= Exercise objective =
A single figure is required: the number of lines in the data below that hold the word "computer".

(Saved entries)
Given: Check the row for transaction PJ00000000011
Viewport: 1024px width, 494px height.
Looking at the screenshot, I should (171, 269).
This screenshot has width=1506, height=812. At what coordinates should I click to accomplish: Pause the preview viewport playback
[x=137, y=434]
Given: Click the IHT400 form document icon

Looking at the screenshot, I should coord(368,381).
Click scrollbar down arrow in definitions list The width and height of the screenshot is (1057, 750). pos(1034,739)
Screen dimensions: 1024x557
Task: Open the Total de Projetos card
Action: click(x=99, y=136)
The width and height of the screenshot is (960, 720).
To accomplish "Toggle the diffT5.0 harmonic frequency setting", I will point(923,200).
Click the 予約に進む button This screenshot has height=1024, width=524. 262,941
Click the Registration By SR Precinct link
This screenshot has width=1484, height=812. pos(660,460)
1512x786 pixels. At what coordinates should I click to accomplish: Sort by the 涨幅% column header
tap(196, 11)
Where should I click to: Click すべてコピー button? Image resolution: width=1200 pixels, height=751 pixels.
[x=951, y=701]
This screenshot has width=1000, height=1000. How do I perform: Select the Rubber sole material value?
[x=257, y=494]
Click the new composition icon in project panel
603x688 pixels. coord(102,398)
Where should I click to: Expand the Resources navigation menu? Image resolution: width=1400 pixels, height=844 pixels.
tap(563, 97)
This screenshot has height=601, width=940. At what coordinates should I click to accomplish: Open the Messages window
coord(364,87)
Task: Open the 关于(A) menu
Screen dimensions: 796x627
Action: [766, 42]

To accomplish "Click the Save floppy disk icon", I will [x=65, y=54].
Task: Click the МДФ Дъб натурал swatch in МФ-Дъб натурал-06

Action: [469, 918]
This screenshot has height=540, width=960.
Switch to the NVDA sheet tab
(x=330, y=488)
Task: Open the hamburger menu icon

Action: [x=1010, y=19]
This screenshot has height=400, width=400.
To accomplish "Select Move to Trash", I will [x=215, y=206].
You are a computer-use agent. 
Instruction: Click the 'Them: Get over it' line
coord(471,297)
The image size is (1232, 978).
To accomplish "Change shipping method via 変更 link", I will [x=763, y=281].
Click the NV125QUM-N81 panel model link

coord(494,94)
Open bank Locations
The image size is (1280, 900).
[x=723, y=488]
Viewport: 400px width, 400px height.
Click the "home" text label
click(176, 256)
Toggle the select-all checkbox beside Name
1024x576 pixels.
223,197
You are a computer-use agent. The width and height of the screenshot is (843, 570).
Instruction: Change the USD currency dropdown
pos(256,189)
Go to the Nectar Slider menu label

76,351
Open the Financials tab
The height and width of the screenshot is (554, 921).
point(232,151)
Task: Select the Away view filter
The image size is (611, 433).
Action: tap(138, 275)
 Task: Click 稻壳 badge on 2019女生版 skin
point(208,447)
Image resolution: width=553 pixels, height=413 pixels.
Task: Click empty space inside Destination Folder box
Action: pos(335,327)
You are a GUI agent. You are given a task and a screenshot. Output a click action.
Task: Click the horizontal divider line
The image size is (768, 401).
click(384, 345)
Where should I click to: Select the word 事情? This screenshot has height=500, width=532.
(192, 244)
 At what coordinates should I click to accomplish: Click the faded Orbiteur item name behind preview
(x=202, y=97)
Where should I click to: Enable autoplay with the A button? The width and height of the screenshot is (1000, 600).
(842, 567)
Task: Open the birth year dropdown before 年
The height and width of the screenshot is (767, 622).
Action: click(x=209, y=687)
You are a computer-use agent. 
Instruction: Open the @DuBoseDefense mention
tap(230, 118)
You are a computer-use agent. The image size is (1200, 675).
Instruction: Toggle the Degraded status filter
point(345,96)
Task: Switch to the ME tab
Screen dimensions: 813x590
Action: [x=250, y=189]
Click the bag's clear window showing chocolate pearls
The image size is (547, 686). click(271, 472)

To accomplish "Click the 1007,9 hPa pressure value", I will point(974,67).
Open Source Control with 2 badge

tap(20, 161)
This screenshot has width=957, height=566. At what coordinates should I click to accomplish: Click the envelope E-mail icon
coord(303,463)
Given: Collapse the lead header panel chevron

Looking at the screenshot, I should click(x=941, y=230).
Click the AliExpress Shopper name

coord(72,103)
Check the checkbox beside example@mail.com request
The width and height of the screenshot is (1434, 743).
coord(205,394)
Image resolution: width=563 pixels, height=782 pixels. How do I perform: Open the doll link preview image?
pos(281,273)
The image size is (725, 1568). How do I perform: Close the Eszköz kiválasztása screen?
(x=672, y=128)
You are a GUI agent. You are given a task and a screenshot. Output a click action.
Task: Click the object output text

= Result of this exercise =
4